Supplied material START

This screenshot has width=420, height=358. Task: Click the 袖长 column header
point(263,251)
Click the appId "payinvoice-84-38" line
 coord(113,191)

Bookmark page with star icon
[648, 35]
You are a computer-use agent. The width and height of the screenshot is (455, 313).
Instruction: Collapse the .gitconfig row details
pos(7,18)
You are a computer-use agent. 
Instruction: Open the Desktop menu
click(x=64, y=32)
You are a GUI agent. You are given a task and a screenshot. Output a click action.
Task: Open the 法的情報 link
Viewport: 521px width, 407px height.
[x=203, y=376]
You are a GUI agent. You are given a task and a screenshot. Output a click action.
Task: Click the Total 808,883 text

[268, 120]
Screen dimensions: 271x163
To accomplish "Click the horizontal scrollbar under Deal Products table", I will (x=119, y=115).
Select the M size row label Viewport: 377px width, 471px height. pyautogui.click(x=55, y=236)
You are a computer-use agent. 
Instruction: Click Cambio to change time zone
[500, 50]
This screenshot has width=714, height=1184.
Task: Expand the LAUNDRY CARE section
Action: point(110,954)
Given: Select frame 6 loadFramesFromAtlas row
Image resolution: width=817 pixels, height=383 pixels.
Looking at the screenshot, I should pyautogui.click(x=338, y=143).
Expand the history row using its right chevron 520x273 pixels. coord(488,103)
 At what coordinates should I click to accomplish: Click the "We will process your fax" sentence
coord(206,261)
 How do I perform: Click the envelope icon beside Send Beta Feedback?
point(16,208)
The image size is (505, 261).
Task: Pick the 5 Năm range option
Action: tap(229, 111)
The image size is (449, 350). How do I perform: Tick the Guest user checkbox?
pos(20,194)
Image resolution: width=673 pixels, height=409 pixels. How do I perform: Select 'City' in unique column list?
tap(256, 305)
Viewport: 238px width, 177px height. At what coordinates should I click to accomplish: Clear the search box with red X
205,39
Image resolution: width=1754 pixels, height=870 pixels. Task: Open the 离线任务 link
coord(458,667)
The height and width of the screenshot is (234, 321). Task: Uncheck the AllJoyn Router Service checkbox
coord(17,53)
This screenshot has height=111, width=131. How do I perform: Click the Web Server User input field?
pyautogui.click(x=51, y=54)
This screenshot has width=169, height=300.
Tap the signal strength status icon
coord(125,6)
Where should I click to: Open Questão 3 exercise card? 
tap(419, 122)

Supplied material END

**To do**: Print out all of the records above, word for word.

**Task response**:
This screenshot has width=420, height=358. Task: Click the 袖长 column header
point(263,251)
Click the appId "payinvoice-84-38" line
 coord(113,191)

Bookmark page with star icon
[648, 35]
You are a computer-use agent. The width and height of the screenshot is (455, 313).
Instruction: Collapse the .gitconfig row details
pos(7,18)
You are a computer-use agent. 
Instruction: Open the Desktop menu
click(x=64, y=32)
You are a GUI agent. You are given a task and a screenshot. Output a click action.
Task: Open the 法的情報 link
Viewport: 521px width, 407px height.
[x=203, y=376]
You are a GUI agent. You are given a task and a screenshot. Output a click action.
Task: Click the Total 808,883 text

[268, 120]
Screen dimensions: 271x163
To accomplish "Click the horizontal scrollbar under Deal Products table", I will (x=119, y=115).
Select the M size row label Viewport: 377px width, 471px height. pyautogui.click(x=55, y=236)
You are a computer-use agent. 
Instruction: Click Cambio to change time zone
[500, 50]
This screenshot has width=714, height=1184.
Task: Expand the LAUNDRY CARE section
Action: point(110,954)
Given: Select frame 6 loadFramesFromAtlas row
Image resolution: width=817 pixels, height=383 pixels.
Looking at the screenshot, I should pyautogui.click(x=338, y=143).
Expand the history row using its right chevron 520x273 pixels. coord(488,103)
 At what coordinates should I click to accomplish: Click the "We will process your fax" sentence
coord(206,261)
 How do I perform: Click the envelope icon beside Send Beta Feedback?
point(16,208)
The image size is (505, 261).
Task: Pick the 5 Năm range option
Action: tap(229, 111)
The image size is (449, 350). How do I perform: Tick the Guest user checkbox?
pos(20,194)
Image resolution: width=673 pixels, height=409 pixels. How do I perform: Select 'City' in unique column list?
tap(256, 305)
Viewport: 238px width, 177px height. At what coordinates should I click to accomplish: Clear the search box with red X
205,39
Image resolution: width=1754 pixels, height=870 pixels. Task: Open the 离线任务 link
coord(458,667)
The height and width of the screenshot is (234, 321). Task: Uncheck the AllJoyn Router Service checkbox
coord(17,53)
This screenshot has height=111, width=131. How do I perform: Click the Web Server User input field?
pyautogui.click(x=51, y=54)
This screenshot has width=169, height=300.
Tap the signal strength status icon
coord(125,6)
Where should I click to: Open Questão 3 exercise card? 
tap(419, 122)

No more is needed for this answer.